1. A parallel rotary drive mechanism for a bag-loading robot in a packaging machine, characterized in that: The device includes a base, a support on one side of which a rotating shaft is rotatably mounted. One end of the rotating shaft is connected to a power mechanism, and a rotating arm is fixed to the outside of the rotating shaft. The other end of the rotating arm is rotatably connected to a rotary platform. The top of the rotary platform has a connecting plane for mounting a bag-loading robot. On the other side of the base, a double parallel four-bar linkage is connected between the rotary platform and the base. The double parallel four-bar linkage constrains the rotary platform to maintain the same posture and move around the rotating shaft. The double parallel four-bar linkage includes a four-bar frame. A horizontally arranged parallel four-bar assembly 1 is connected between the four-bar frame and the rotary platform. A vertically arranged parallel four-bar assembly 2 is connected between the four-bar frame and the base. The first and second parallel four-bar assemblies are located on both sides of the four-bar frame.

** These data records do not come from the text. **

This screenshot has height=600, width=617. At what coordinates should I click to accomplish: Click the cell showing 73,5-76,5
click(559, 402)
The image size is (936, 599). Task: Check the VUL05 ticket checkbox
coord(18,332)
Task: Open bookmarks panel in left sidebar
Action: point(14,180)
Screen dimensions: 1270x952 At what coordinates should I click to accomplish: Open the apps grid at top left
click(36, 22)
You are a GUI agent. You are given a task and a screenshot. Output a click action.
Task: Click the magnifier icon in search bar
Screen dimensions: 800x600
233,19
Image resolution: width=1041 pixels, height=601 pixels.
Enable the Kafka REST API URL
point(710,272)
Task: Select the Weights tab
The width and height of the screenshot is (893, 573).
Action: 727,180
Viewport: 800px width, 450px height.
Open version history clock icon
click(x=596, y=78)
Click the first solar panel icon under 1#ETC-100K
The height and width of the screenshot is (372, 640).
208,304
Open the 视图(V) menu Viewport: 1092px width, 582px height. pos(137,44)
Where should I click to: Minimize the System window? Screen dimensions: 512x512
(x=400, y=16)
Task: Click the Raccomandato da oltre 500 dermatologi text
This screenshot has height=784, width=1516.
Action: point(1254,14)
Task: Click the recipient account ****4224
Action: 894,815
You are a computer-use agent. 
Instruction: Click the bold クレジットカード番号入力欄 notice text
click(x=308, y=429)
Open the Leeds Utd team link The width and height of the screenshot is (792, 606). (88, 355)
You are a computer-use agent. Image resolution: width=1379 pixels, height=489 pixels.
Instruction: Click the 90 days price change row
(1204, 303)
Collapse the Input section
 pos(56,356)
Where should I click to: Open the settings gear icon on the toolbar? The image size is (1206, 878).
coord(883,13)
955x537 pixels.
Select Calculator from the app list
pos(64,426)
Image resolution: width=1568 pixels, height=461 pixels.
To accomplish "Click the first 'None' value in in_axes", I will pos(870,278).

2. The parallel rotary drive mechanism for the bag-loading robot of the packaging machine as described in claim 1, characterized in that: The parallel four-bar assembly includes a first link and a second link. The first link and the second link are arranged horizontally and parallel to each other. The two ends of the first link and the second link are respectively rotatably connected to the rotary platform and the four-bar swing frame.

3. The parallel rotary drive mechanism for the bag-loading robot of the packaging machine as described in claim 1, characterized in that: The parallel four-bar assembly includes a third link and a fourth link. The third link and the fourth link are arranged in parallel vertically, and the two ends of the third link and the fourth link are respectively rotatably connected to the four-bar swing frame and the base.

4. The parallel rotary drive mechanism for the bag-loading robot of the packaging machine as described in claim 1, characterized in that: The four-bar pendulum frame is a cross-shaped pendulum frame. The left and right ends of the cross-shaped pendulum frame are connected to the first parallel four-bar assembly, and the upper and lower ends of the cross-shaped pendulum frame are connected to the second parallel four-bar assembly.

5. The parallel rotary drive mechanism for the bag-loading robot of a packaging machine as described in claim 1, characterized in that: The power mechanism includes a motor, the output end of which is connected to a speed reducer, and the output end of the speed reducer is connected to the rotating shaft.

6. The parallel rotary drive mechanism for the bag-loading robot of a packaging machine as described in claim 1, characterized in that: The rotary platform includes an installation platform with the connecting plane at the top, a lower support at the bottom of the installation platform near the rotating arm, a support connecting lug on the lower support, and a swing arm shaft rotatably connected to the support connecting lug at the end of the rotating arm.